··· Given data

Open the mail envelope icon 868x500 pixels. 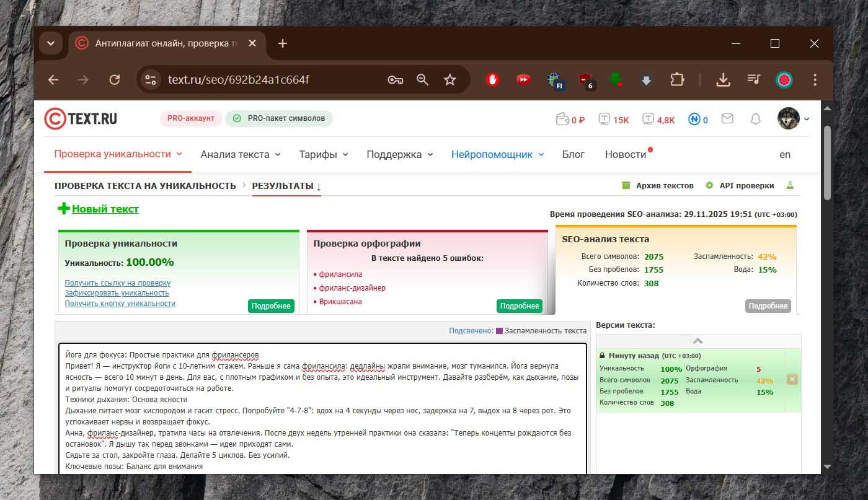(727, 118)
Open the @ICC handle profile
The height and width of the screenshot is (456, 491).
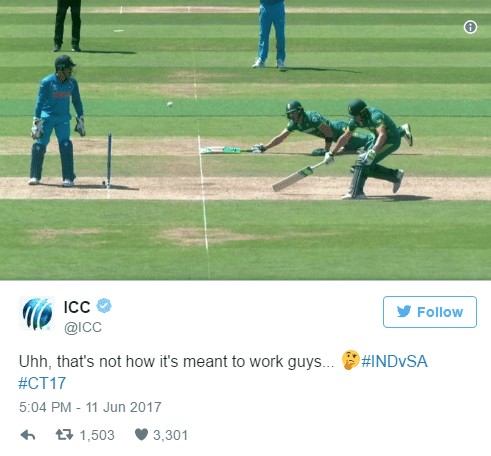click(x=83, y=327)
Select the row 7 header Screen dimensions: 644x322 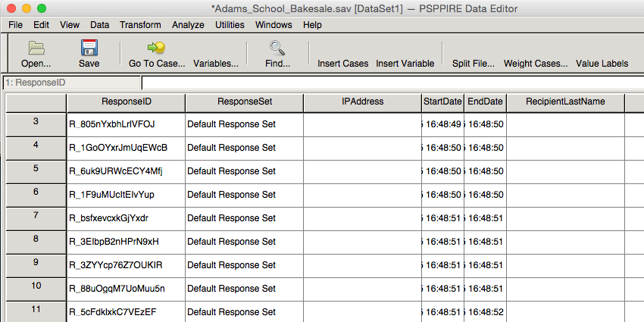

······

**Instructions for the task**
Copy out the lines of the listing from the line containing "Open the @ICC handle profile" through the end of the listing, both ends included, leaving out the pictures.

**Exercise answer**
Open the @ICC handle profile
The height and width of the screenshot is (456, 491).
click(x=83, y=327)
Select the row 7 header Screen dimensions: 644x322 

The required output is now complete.